## Directive 1
In the listing, from its first line up to and including the line with "will click(200, 507).", rename "icon" to "symbol" and write those lines out again with everything else left unchanged.

## Supplied passage
......
AI in schools is starting to look less like an “education revolution” and more like a stress test of the old system. When you read the recent reports together, a pretty consistent story shows up: AI isn’t automatically improving learning—because schools are mostly using it to do traditional schooling more efficiently. And when you speed up an outdated model, you don’t get transformation. You get the same problems, just at machine speed.

A big part of the concern is developmental. Brookings’ Global Task Force on AI in education argues that generative AI can offer real support, but the risks can outweigh the benefits when AI becomes a substitute for the “effortful thinking” that builds understanding, judgment, and agency—especially for children and teens who are still forming learning habits (Burns et al., 2026). In other words, the tool is powerful, but the default incentives in school often push students toward using that power to bypass the very work that makes learning meaningful.

The climate data makes this harder to dismiss as an edge case. Pew’s national teen survey suggests that AI-assisted cheating (or at least the belief that it’s happening) is common enough to change norms inside schools (Pew Research Center, 2026). Once “everyone assumes AI anyway,” classrooms drift toward suspicion, policing, and defensive teaching—none of which is great for relationships or motivation.

There’s also the institutional readiness problem. CDT’s survey-based findings link expanding AI use in K–12 settings with increased risk exposure, including cybersecurity issues and other negative spillovers that schools are often not staffed or structured to handle well (Laird, 2025). This is less about “bad students” and more about schools plugging powerful tools into fragile governance: unclear guidance, uneven training, inconsistent expectations, and predictable confusion.

And then there’s the other “AI in schools” story that many people don’t mean when they say “AI”: surveillance. Investigative reporting by the Associated Press has documented serious privacy and security concerns around AI-enabled monitoring tools used on school devices, raising questions about whether the costs to trust and student privacy are being treated as acceptable collateral damage (Associated Press, 2025).

One more wrinkle: strict bans can drive AI use underground

This is where policy can accidentally make things worse. When schools respond with blanket “no AI” rules, it often doesn’t stop use—it just makes people less likely to admit it. Reporting on academic integrity confusion notes that students may avoid asking teachers for clarification because admitting any AI use could get them labeled a cheater (Gecker, 2025). That creates a bad dynamic: the system gets less honest, not more ethical.

It also creates moral whiplash. Some students (and teachers) may feel that using AI to do schoolwork is “cheating” or at least morally questionable—yet still use it anyway, because AI can do the task better, faster, or more fluently. The result is a kind of daily cognitive dissonance: use it, feel uneasy, hide it, repeat. That’s a terrible way to build norms, and it makes the “AI conversation” mostly performative.
......
## Directive 2
From the piece on AI in schools, pull out the passage from "There’s also the" up to and including "(Associated Press, 2025).", copied word for word.
......
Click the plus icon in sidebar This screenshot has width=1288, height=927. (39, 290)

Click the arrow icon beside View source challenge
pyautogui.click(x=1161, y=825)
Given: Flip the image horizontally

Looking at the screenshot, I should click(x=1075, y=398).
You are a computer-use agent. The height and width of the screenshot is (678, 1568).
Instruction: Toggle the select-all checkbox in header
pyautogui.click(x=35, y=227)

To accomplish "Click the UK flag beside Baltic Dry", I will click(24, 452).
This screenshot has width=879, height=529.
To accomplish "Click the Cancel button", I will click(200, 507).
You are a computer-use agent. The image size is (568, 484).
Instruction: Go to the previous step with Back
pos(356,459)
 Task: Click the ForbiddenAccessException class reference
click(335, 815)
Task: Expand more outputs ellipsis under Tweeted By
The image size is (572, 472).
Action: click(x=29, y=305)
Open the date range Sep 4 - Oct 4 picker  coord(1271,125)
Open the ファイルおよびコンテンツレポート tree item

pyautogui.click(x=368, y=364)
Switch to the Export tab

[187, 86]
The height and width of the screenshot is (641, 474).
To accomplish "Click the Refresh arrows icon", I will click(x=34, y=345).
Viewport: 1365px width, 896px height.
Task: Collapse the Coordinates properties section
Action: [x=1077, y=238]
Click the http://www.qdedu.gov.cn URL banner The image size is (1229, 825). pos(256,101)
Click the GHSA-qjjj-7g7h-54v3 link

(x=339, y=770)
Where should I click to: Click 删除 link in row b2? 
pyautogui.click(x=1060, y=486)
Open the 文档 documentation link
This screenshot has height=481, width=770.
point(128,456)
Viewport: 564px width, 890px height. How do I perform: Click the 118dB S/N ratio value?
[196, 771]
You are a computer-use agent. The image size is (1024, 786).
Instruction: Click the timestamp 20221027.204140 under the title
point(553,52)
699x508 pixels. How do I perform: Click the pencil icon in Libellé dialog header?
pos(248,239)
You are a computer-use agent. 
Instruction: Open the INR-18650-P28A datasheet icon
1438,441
......
## Correct answer 1
Click the plus symbol in sidebar This screenshot has width=1288, height=927. (39, 290)

Click the arrow symbol beside View source challenge
pyautogui.click(x=1161, y=825)
Given: Flip the image horizontally

Looking at the screenshot, I should click(x=1075, y=398).
You are a computer-use agent. The height and width of the screenshot is (678, 1568).
Instruction: Toggle the select-all checkbox in header
pyautogui.click(x=35, y=227)

To accomplish "Click the UK flag beside Baltic Dry", I will click(24, 452).
This screenshot has width=879, height=529.
To accomplish "Click the Cancel button", I will click(200, 507).

## Correct answer 2
There’s also the institutional readiness problem. CDT’s survey-based findings link expanding AI use in K–12 settings with increased risk exposure, including cybersecurity issues and other negative spillovers that schools are often not staffed or structured to handle well (Laird, 2025). This is less about “bad students” and more about schools plugging powerful tools into fragile governance: unclear guidance, uneven training, inconsistent expectations, and predictable confusion.

And then there’s the other “AI in schools” story that many people don’t mean when they say “AI”: surveillance. Investigative reporting by the Associated Press has documented serious privacy and security concerns around AI-enabled monitoring tools used on school devices, raising questions about whether the costs to trust and student privacy are being treated as acceptable collateral damage (Associated Press, 2025).